**Available data**
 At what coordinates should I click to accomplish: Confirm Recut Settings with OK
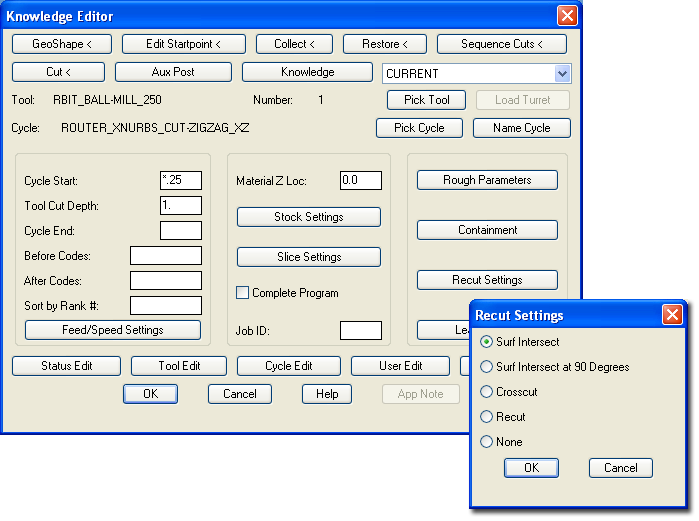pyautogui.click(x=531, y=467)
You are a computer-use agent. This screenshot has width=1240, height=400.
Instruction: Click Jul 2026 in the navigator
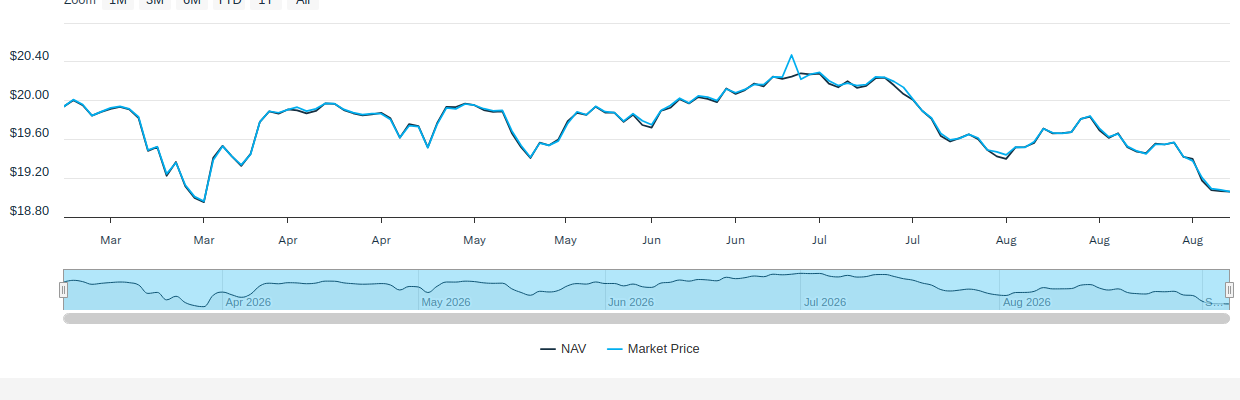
...
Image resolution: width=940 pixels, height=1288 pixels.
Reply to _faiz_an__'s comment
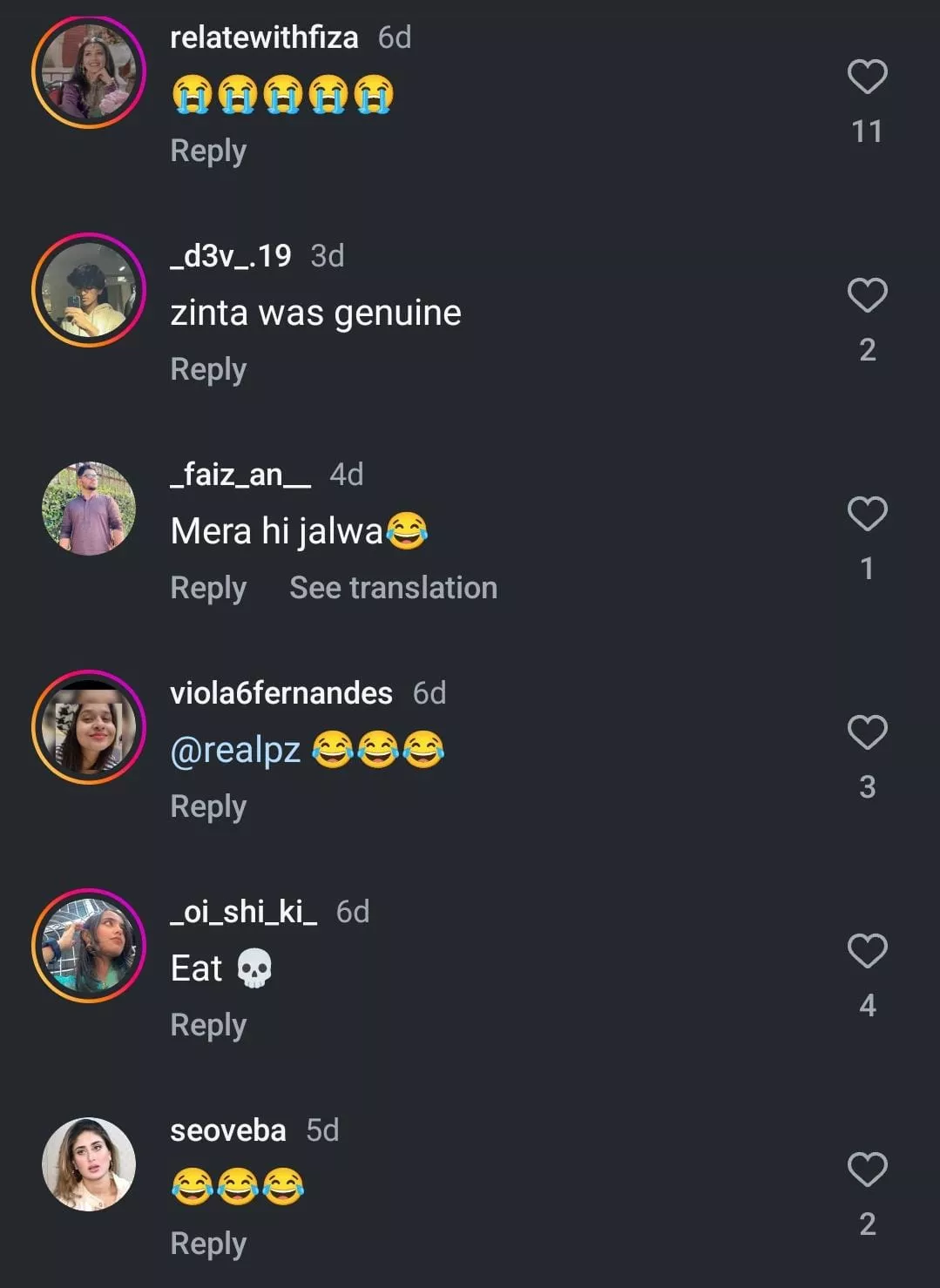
---
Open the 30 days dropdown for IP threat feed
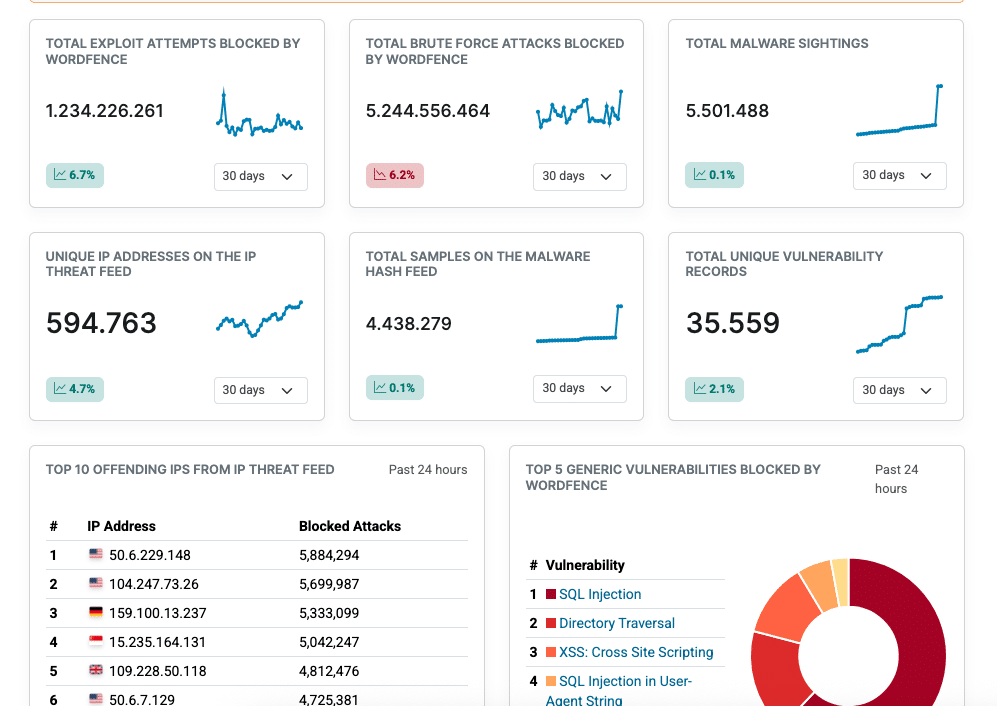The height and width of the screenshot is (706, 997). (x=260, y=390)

**Directions for this task**
With the line holding "You are a computer-use" as the first and the line holding "Instruction: Click Jul 2026 in the navigator" as the last, set down that range of the entries above exactly, and nothing else.

**Answer box**
You are a computer-use agent. This screenshot has width=1240, height=400.
Instruction: Click Jul 2026 in the navigator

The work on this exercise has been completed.